▶ _Texte_:
La diversité française n’en finit pas d’intéresser les responsables américains. Et la réciproque est vraie : les Noirs et Arabes de France sont curieux de la façon dont les Etats-Unis intègrent les Afro-Américains ou les hispaniques à tous les échelons de la société. Avec l’élection de Barack Obama à la Maison Blanche, les States ont marqué un sacré point ! Le point, justement, faisons-le. Professeur à l’université catholique Georgetown de Washington, docteur en management et ressources humaines, Christopher Metzler était en visite la semaine dernière à Paris afin d’y rencontrer des « acteurs » de la diversité française. Le Bondy Blog faisant partie du lot, nous y étions. Rencontre à l’ambassade américaine.

Le professeur se présente avec humilité. Il répondra aux questions « in English, please ». Premier sujet, l’incontournable Barack Obama : « Son élection a été un choc, elle est le fruit d’un réel changement, mais à quoi ce changement va-t-il ressembler ? Comment le nouveau président va-t-il être perçu ? Est-il assez noir ? La Maison Blanche va-t-elle changer de nom ? demande avec humour Christopher Metzler, noir-lui-même. Toutes ces questions montrent que l’Amérique bouge, mais qu’elle est toujours en train de gérer les questions de diversité. Mais ce que nous avons là, c’est un symbole, un homme va présider l’une des plus grandes Nations, et cet homme est noir. »

Professeur, qu’est-ce au juste que l’affirmative action, que nous traduisons en France par discrimination positive ? « La plupart des gens qui parlent d’affirmative action ne savent pas réellement ce que c’est. Et cela crée des réticences. Certains croient que cela veut dire donner un travail à quelqu’un parce qu’il est noir. Or, c’est totalement faux. De plus, ce n’est pas uniquement destiné aux Noirs. D’ailleurs, il n’y a plus une seule communauté noire, il y a des Noirs riches, des Noirs de classe moyenne, des Noirs pauvres, des Noirs éduqués, non-éduqués… »

▶ _Consigne_: Retouche le texte sur la diversité en le recopiant à partir des mots « La diversité française n’en » jusqu'aux mots « à l’ambassade américaine. » inclus, avec « le mois dernier » à la place de « la semaine dernière ». Les lignes qui viennent ensuite ne servent à rien ici.

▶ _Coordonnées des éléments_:
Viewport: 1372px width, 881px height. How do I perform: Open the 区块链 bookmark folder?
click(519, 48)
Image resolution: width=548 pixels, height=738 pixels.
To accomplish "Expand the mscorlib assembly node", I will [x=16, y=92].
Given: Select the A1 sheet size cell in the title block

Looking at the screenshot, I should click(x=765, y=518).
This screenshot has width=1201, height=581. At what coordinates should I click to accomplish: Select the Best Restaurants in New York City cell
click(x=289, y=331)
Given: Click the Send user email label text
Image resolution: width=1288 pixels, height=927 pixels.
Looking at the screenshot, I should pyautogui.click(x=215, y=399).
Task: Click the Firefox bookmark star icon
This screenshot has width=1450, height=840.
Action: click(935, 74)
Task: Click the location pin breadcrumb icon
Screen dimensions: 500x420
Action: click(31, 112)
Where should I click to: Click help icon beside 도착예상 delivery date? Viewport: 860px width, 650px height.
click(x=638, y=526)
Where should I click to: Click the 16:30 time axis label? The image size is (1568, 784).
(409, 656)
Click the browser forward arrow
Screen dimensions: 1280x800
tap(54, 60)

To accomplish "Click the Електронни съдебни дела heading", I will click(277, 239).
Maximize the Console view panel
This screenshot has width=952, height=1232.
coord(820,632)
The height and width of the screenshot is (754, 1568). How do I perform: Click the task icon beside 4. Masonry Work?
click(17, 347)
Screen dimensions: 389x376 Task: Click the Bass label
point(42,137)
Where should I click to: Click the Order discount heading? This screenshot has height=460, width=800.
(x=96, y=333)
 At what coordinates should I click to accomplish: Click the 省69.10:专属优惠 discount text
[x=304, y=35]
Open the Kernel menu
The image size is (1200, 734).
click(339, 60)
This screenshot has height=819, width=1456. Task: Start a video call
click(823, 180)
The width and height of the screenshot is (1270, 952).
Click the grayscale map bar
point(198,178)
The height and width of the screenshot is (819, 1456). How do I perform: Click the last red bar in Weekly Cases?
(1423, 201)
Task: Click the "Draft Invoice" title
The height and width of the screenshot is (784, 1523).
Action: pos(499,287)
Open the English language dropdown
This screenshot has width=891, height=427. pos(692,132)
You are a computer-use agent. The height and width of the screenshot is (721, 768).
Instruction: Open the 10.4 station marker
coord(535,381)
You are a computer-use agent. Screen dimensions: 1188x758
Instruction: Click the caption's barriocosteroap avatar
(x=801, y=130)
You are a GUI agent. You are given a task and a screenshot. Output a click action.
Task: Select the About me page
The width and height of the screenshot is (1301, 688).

▶ _Réponse_:
La diversité française n’en finit pas d’intéresser les responsables américains. Et la réciproque est vraie : les Noirs et Arabes de France sont curieux de la façon dont les Etats-Unis intègrent les Afro-Américains ou les hispaniques à tous les échelons de la société. Avec l’élection de Barack Obama à la Maison Blanche, les States ont marqué un sacré point ! Le point, justement, faisons-le. Professeur à l’université catholique Georgetown de Washington, docteur en management et ressources humaines, Christopher Metzler était en visite le mois dernier à Paris afin d’y rencontrer des « acteurs » de la diversité française. Le Bondy Blog faisant partie du lot, nous y étions. Rencontre à l’ambassade américaine.